Reid postpones vote on anti-piracy bill

By JIM ABRAMS | Associated Press – 4 hrs ago

http://news.yahoo.com/reid-postpones-vote-anti-piracy-bill-144213479.html

WASHINGTON (AP) — Yielding to strong opposition from the high tech community, 
Senate and House leaders said Friday they will put off further action on 
legislation to combat online piracy.

Senate Majority Leader Harry Reid, D-Nev., said he was postponing a test vote 
set for Tuesday "in light of  recent events." Those events included a petition 
drive by Google that attracted more than 7 million participants and a one-day 
blackout by the online encyclopedia Wikipedia.

House Judiciary Committee chairman Lamar Smith, R-Texas, quickly followed suit, 
saying consideration of a similar House bill would be postponed "until there is 
wider agreement on a solution."

The Senate's Protect Intellectual Property Act and the House's Stop Online 
Piracy Act have strong support from the entertainment industry and other 
businesses that lose billions of dollars annually to intellectual property 
theft and online sales of counterfeit products. But they also have strong 
opposition from Internet-related companies that argue the bill would lead to 
over-regulation and censorship of the Internet.

Reid has also seen at least a half-dozen senators who sponsored the bill 
announce they now oppose it.

Reid said counterfeiting and piracy cost the American economy billions of 
dollars every year and "there is no reason that the legitimate issues raised by 
many about this bill cannot be resolved." He said he was optimistic about 
reaching a compromise in the coming weeks.

The main Senate sponsor, Judiciary Committee chairman Patrick Leahy, D-Vt., 
said he respected Reid's decision to postpone the vote but lamented the 
Senate's unwillingness to debate the bill.

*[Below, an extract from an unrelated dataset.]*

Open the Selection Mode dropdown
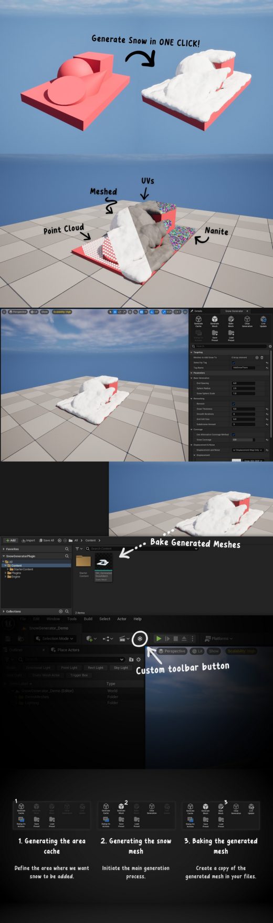Image resolution: width=273 pixels, height=923 pixels. point(55,638)
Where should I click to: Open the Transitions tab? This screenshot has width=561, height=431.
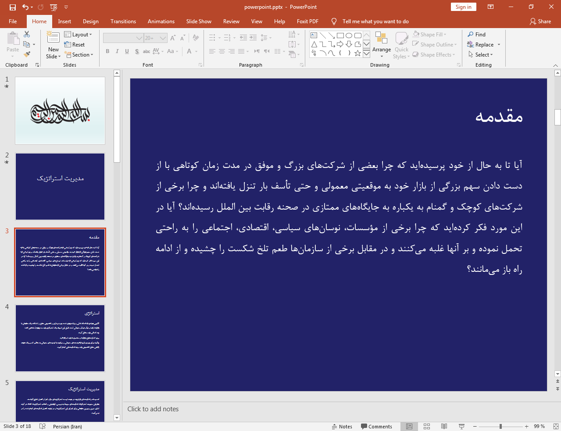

"The day will come when the senators who forced this move will look back and 
realize they made a knee-jerk reaction to a monumental problem," he said. 
Criminals in China, Russia and other countries "who do nothing but peddle in 
counterfeit products and stolen American content are smugly watching how the 
United States Senate decided" it was not worth debating the bill.

The two bills would allow the Justice Department, and copyright holders, to 
seek court orders against foreign websites accused of copyright infringement. 
They would bar online advertising networks and payment facilitators such as 
credit card companies from doing business with an alleged violator. They also 
would forbid search engines from linking to such sites.

The Tuesday vote was on whether to move the legislation to the Senate floor for 
debate. With the recent desertions and a statement Thursday by Senate 
Republican leader Mitch McConnell that it is too early to consider the bill, it 
appeared supporters lacked the 60 votes needed to advance the measure.

McConnell on Friday applauded Reid's decision, saying it would "prevent a 
counterproductive rush toward flawed legislation."

In the House, Smith said he had "heard from the critics" and resolved that it 
was "clear that we need to revisit the approach on how best to address the 
problem of foreign thieves that steal and sell American inventions and 
products." Smith had planned on holding further committee votes on his bill 
next month.

The bill's opponents were relieved it was put on hold.

Markham Erickson, executive director of NetCoalition, commended Congress for 
"recognizing the serious collateral damage this bill could inflict on the 
Internet."

The group represents Internet and technology companies including Google, Yahoo! 
and Amazon.com. Erickson said they would work with Congress "to address the 
problem of piracy without compromising innovation and free expression."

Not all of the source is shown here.